And (3) multi-mode fusion, namely effectively fusing the feature vector of the labeling text of the architecture diagram and the feature vector of the image element by a multi-mode fusion technology to generate the feature vector containing comprehensive semantic information.
And comprehensively evaluating, namely enhancing the richness and discrimination capability of the feature representation by utilizing the self-attention mechanism, the multi-layer perceptron and other technologies, and ensuring the design and the function of the architecture diagram to meet the overall planning requirement.
And semantic matching, namely judging the semantic matching coefficient between the feature vectors by calculating the rationality of the comprehensive feature vectors and the design of the architecture diagram, comparing the semantic matching coefficient with a preset threshold value, and evaluating the design rationality of the architecture diagram by a system.
And comprehensively analyzing, namely capturing element semantic features in the architecture diagram from multiple scales and multiple layers, performing system evaluation and judgment, and providing detailed review reports, wherein the detailed review reports comprise parts meeting and not meeting planning requirements and specific reasons and improvement suggestions thereof.

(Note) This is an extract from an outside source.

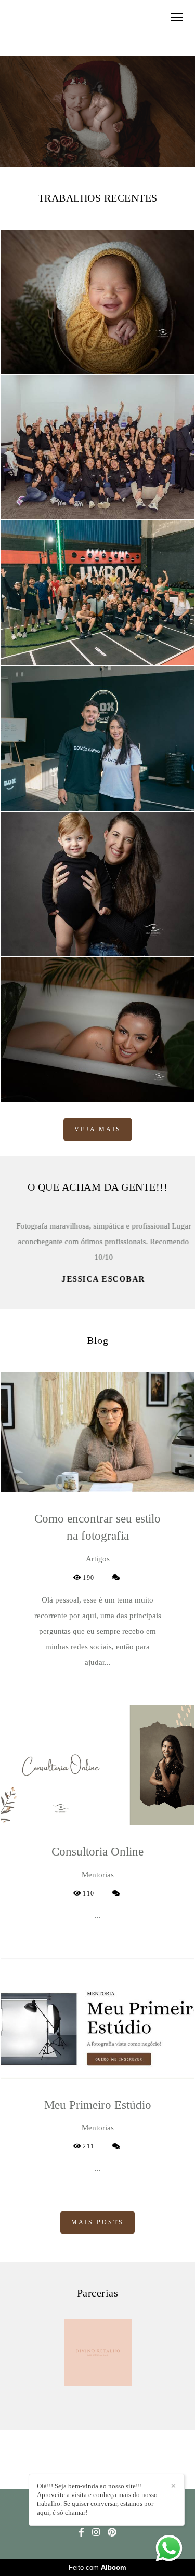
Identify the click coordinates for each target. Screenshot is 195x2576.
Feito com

The scientific support provides deep support for system design and planning, ensures that the design and the function of the architecture diagram can better accord with the expected planning, and provides powerful guarantee for successful implementation of projects.
As shown in fig. 3, the present invention further provides a system for performing rationality judgment on architecture diagram design based on feature fusion, including:
The image acquisition module 310 is used for acquiring image data of the structure diagram to be analyzed as input of subsequent processing.
The character recognition module 320 is configured to perform character recognition on the to-be-analyzed architecture diagram by using the OCR module, extract all the text parts of the architecture diagram in the architecture diagram, including component names, tags, notes, and the like, and record the location of each text message.
The region of interest extraction module 330 is configured to process the structure diagram to be analyzed by using the R-CNN model, identify and acquire a set of feature diagrams of the region of interest of the image elements, such as a block diagram, a line, an arrow, and the like, and record a position of each image element.
And the position and logic information processing module 335 is used for establishing the corresponding relation between the text information of the OCR module and the position and logic information of the R-CNN model image element. For each text box identified by the OCR module, it is checked whether it overlaps with any of the R-CNN model identified image element bounding boxes. The cross-over ratio (IoU, intersection over Union) was used as a measure. If IoU values of the text box and the image element boundary box exceed a preset threshold, the text information and the image element are considered to have a corresponding relation, and the association between the text information and the image element boundary box is recorded.
And the position description generating module 337 converts the position and logic information of the image element into text description according to the corresponding relation between the position and logic information established by the OCR module and the R-CNN model. For example, 10 modules are included under the "service center", and the "data center" is located in the middle left position of the figure. And combining the position and logic information description into a corresponding architecture diagram text part to generate an extended architecture diagram text part.
The semantic coding module 350 is configured to perform word segmentation and semantic coding on the expanded architecture diagram text portion and the architecture diagram design rationality judgment portion to obtain a word granularity feature vector set of the architecture diagram description and a word granularity feature vector set of the architecture diagram design rationality judgment description.
The comprehensive feature vector generation module 360 is configured to fuse the architecture icon text feature vector set with the image element region of interest feature vector set to generate a comprehensive feature vector. The method specifically comprises three steps of feature extraction, feature space alignment and feature fusion. The richness and discrimination capability of the feature representation are improved through a self-attention mechanism and a multi-layer perceptron (MLP) processing of the fused feature vectors.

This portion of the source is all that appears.